Below are records; reproduce exactly the lines from the first through the one containing "#amazon (310, 2449)".

####

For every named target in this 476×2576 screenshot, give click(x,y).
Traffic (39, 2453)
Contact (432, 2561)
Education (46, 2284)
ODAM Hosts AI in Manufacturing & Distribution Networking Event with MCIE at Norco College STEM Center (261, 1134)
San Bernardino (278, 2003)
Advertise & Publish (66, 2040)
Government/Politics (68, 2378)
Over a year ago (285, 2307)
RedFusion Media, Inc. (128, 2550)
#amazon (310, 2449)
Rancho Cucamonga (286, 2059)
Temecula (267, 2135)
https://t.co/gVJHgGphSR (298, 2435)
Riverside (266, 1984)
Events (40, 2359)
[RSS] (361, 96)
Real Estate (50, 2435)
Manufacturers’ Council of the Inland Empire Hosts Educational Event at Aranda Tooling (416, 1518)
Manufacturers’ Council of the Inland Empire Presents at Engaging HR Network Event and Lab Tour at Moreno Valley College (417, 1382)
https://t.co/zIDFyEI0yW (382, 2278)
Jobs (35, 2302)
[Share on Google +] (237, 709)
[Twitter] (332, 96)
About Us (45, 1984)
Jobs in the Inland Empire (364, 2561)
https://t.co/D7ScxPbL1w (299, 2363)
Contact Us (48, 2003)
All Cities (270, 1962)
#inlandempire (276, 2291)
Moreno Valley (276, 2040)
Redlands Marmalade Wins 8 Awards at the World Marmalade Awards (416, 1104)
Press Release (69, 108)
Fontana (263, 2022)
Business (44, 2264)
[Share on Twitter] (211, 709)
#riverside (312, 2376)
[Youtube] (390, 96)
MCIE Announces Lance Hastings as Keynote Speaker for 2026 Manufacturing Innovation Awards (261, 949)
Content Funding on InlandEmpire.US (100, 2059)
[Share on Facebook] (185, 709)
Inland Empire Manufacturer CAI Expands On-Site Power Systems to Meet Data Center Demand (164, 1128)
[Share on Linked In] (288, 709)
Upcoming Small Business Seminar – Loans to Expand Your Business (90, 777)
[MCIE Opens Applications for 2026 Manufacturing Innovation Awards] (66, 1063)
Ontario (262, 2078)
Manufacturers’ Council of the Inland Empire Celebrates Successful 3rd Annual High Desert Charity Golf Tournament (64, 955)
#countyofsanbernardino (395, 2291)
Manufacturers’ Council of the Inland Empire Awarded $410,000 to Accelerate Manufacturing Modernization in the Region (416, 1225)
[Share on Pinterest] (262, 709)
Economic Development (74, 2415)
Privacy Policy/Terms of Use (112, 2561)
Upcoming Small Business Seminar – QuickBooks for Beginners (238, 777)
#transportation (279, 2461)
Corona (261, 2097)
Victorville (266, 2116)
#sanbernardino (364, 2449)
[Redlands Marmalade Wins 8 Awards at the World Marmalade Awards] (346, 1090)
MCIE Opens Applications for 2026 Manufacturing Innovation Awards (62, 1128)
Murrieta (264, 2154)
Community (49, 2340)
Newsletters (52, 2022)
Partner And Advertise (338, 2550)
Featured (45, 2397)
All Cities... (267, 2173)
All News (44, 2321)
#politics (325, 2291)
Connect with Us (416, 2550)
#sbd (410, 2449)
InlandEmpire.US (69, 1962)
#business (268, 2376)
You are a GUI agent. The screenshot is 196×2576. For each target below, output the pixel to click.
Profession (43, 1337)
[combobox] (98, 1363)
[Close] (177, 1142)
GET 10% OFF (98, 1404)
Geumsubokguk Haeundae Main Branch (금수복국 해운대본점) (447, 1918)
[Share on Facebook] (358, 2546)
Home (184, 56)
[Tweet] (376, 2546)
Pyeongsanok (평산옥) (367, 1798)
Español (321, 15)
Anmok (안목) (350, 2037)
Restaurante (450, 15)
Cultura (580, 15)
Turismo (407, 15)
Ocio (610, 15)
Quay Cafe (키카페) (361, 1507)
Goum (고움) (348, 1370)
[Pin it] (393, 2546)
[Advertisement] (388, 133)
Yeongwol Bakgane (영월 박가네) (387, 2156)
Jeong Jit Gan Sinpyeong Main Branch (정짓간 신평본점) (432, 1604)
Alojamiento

####

ANSWER TO THIS TASK
For every named target in this 476×2576 screenshot, give click(x,y).
Traffic (39, 2453)
Contact (432, 2561)
Education (46, 2284)
ODAM Hosts AI in Manufacturing & Distribution Networking Event with MCIE at Norco College STEM Center (261, 1134)
San Bernardino (278, 2003)
Advertise & Publish (66, 2040)
Government/Politics (68, 2378)
Over a year ago (285, 2307)
RedFusion Media, Inc. (128, 2550)
#amazon (310, 2449)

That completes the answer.